* _Exercise objective_: Your answer should reproduce the full set of records exactly as given.

* _Material for the task_:
##########
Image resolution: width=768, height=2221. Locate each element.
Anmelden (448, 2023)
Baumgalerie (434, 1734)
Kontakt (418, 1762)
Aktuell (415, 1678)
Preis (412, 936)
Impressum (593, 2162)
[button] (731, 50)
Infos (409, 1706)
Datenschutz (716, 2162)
##########
* _Task solution_:
Image resolution: width=768, height=2221. Locate each element.
Anmelden (448, 2023)
Baumgalerie (434, 1734)
Kontakt (418, 1762)
Aktuell (415, 1678)
Preis (412, 936)
Impressum (593, 2162)
[button] (731, 50)
Infos (409, 1706)
Datenschutz (716, 2162)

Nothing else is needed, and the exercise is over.